▸ **Задание A**: Пожалуйста, перепиши строки записей нумерованным списком без пустых строк. Начни со строки, где есть «The height and width of the screenshot is (529, 846).», и закончи строкой с «click(38, 12)», включая обе.

▸ **Фрагмент документа**:
>>>>>

Разницу в темпах развития Европы того времени и России Николай Павлович не ощущал. Он искренне не понимал, почему, если русские отвергли декабризм, французы и бельгийцы не сделали того же со своими революционерами.
В этом он, кстати, ничем не отличался от подавляющего большинства тогдашних русских интеллектуалов. Поэт Федор Тютчев так смотрел на ситуацию:
Давно уже в Европе существует только две действительные силы – революция и Россия. Эти две силы теперь противопоставлены одна другой, и, быть может, завтра они вступят в борьбу. Между ними никакие переговоры, никакие трактаты невозможны; существование одной из них равносильно смерти другой!.. Россия прежде всего христианская империя; русский народ – христианин не только в силу православия своих убеждений, но еще благодаря чему-то более задушевному, чем убеждения. Он – христианин в силу той способности к самоотвержению… которая составляет основу его нравственной природы. Революция – прежде всего враг христианства! Антихристианское настроение есть душа революции!
Стоит заметить, что Тютчев был не только большим поэтом, но и крупным дипломатом. Между тем «политическая поэзия», или «поэтизированная политика», – вещь на самом деле далеко не безопасная, поскольку мешает мыслить трезво и взвешенно. Именно поэтому слова «задушевность», «нравственная природа» и рассуждения о благодати христианского «самоотвержения» в дипломатический словарь обычно не входят.
Но именно так слишком часто думала и рассуждала в те годы российская власть. Не утруждая себя просчетом вариантов, она готова была выступить одна против всего белого света. Логику и аргументы легко заменяло убеждение (весьма, кстати, обманчивое), что Господь всегда на стороне России. На записке историка Погодина в том месте, где автор вопрошал: «Кто же наши союзники в Европе?», Николай Павлович сделал следующую характерную пометку: «Никто, и нам их не надо, если уповаешь безусловно на Бога, и довольно».
При такой разности взглядов на процессы, происходившие тогда в Европе, столкновение России с бывшими партнерами по антинаполеоновской коалиции и Священному союзу становилось почти неизбежным.
Язвительное замечание Николая Павловича о том, что «память о благодеяниях быстро стирается», справедливо (бывшие союзники далеко не всегда вели себя корректно по отношению к русским), но, с другой стороны, императору следовало понимать, что хорошие манеры уже давно не определяют главные тенденции в европейской политике.

<<<<<

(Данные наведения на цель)
>>>>>

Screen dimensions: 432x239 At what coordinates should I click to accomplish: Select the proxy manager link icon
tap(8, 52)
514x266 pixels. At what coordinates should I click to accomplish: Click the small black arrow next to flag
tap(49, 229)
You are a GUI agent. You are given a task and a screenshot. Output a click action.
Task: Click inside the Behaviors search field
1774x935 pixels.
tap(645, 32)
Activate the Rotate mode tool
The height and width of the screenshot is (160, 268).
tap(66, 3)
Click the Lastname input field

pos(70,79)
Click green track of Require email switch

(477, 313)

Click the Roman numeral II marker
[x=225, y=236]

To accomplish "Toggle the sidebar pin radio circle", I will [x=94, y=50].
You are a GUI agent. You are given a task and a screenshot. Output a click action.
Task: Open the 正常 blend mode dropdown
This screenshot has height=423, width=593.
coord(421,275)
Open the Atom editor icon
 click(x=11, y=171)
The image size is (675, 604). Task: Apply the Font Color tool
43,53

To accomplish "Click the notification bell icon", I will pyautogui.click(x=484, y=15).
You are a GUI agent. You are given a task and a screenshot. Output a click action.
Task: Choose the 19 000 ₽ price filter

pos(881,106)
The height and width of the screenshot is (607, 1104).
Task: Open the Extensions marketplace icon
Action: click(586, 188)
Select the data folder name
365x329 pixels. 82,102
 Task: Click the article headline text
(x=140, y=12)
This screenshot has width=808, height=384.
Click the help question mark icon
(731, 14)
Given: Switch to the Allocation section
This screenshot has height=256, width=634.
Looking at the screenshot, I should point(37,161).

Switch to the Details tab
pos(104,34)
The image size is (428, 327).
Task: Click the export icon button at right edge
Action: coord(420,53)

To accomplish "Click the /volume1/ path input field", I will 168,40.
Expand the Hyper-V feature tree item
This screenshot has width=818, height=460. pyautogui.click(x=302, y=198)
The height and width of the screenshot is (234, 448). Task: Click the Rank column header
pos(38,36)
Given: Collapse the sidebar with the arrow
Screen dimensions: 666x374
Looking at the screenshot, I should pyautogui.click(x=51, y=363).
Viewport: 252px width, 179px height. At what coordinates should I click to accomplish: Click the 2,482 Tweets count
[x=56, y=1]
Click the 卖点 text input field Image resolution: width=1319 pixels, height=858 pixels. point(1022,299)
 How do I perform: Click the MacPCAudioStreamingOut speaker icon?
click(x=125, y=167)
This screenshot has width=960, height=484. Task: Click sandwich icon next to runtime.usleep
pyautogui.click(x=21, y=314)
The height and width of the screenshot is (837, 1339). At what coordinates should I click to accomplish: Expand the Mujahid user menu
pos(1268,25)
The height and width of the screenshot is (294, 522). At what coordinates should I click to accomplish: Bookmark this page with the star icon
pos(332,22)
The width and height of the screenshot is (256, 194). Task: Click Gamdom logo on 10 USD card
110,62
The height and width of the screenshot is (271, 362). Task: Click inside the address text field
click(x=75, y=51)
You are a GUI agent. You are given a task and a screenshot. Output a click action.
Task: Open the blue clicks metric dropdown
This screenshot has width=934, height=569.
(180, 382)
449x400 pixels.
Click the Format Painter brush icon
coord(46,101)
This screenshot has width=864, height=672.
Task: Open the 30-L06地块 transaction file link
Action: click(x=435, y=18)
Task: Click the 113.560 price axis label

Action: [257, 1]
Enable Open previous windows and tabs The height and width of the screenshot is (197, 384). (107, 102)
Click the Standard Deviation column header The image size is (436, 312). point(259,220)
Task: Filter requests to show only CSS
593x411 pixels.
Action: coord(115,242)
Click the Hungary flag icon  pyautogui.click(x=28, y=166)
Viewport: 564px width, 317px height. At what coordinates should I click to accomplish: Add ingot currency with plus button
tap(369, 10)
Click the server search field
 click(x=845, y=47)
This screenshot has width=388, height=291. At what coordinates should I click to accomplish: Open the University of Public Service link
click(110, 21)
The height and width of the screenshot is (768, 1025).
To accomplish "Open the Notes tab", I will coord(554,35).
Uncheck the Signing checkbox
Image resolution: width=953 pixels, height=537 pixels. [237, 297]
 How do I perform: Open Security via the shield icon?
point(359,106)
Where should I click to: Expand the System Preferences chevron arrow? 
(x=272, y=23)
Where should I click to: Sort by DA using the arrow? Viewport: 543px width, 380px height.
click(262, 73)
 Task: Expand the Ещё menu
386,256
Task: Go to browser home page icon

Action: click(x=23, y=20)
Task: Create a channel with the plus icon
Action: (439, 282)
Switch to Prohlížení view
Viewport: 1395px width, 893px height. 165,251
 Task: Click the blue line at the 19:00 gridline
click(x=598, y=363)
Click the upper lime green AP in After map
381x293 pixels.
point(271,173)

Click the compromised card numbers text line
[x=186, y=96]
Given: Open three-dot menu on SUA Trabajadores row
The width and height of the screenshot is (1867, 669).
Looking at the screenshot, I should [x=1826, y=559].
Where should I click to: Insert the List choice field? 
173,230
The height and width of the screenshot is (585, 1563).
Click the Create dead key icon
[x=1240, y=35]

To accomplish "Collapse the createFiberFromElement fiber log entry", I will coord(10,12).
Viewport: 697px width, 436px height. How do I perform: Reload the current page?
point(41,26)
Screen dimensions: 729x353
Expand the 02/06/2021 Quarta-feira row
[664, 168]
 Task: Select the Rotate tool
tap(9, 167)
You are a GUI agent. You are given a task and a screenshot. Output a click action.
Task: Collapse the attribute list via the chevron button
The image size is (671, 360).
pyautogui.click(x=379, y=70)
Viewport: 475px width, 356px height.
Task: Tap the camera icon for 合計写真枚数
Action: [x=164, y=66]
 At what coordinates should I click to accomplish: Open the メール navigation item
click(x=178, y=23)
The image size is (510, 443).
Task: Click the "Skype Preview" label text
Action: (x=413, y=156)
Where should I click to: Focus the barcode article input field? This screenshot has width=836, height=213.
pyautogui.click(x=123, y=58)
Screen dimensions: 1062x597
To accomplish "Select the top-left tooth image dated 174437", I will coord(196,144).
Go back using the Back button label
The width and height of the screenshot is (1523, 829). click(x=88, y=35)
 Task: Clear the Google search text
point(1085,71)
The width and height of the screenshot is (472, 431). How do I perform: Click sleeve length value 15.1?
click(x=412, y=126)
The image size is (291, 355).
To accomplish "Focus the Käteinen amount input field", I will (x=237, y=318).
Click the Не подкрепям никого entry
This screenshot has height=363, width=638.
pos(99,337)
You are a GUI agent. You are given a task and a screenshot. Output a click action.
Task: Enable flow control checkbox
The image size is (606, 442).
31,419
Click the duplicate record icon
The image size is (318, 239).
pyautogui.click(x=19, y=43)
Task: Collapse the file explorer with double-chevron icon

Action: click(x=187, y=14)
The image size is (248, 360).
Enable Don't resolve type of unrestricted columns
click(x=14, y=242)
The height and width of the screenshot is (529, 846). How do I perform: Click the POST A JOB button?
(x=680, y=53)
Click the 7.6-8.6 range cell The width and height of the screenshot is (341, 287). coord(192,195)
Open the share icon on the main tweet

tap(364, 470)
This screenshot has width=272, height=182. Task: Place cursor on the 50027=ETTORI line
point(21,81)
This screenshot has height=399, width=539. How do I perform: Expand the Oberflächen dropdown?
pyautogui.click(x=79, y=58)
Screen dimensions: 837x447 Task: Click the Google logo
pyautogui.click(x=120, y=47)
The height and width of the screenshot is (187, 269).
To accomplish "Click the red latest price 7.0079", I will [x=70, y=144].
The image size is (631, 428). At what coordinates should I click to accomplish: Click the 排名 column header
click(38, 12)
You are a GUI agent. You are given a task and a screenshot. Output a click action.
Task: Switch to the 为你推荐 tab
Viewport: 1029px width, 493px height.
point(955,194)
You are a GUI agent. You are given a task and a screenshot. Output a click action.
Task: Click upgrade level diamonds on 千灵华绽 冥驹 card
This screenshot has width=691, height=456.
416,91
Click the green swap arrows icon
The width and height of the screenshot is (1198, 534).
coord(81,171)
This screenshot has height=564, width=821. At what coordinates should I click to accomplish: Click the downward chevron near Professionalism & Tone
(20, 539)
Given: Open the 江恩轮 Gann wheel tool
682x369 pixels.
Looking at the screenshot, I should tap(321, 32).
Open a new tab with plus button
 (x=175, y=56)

<<<<<

▸ **Задание B**: Приведи отрывок текста о России и Европе при Николае Павловиче, начиная со слов «Язвительное замечание Николая» и заканчивая словами «в европейской политике.». В нем замени «Николая Павловича» на «Николая I».

▸ **Ответ A**:
1. The height and width of the screenshot is (529, 846). How do I perform: Click the POST A JOB button?
2. (x=680, y=53)
3. Click the 7.6-8.6 range cell The width and height of the screenshot is (341, 287). coord(192,195)
4. Open the share icon on the main tweet
5. tap(364, 470)
6. This screenshot has width=272, height=182. Task: Place cursor on the 50027=ETTORI line
7. point(21,81)
8. This screenshot has height=399, width=539. How do I perform: Expand the Oberflächen dropdown?
9. pyautogui.click(x=79, y=58)
10. Screen dimensions: 837x447 Task: Click the Google logo
11. pyautogui.click(x=120, y=47)
12. The height and width of the screenshot is (187, 269).
13. To accomplish "Click the red latest price 7.0079", I will [x=70, y=144].
14. The image size is (631, 428). At what coordinates should I click to accomplish: Click the 排名 column header
15. click(38, 12)

▸ **Ответ B**:
Язвительное замечание Николая I о том, что «память о благодеяниях быстро стирается», справедливо (бывшие союзники далеко не всегда вели себя корректно по отношению к русским), но, с другой стороны, императору следовало понимать, что хорошие манеры уже давно не определяют главные тенденции в европейской политике.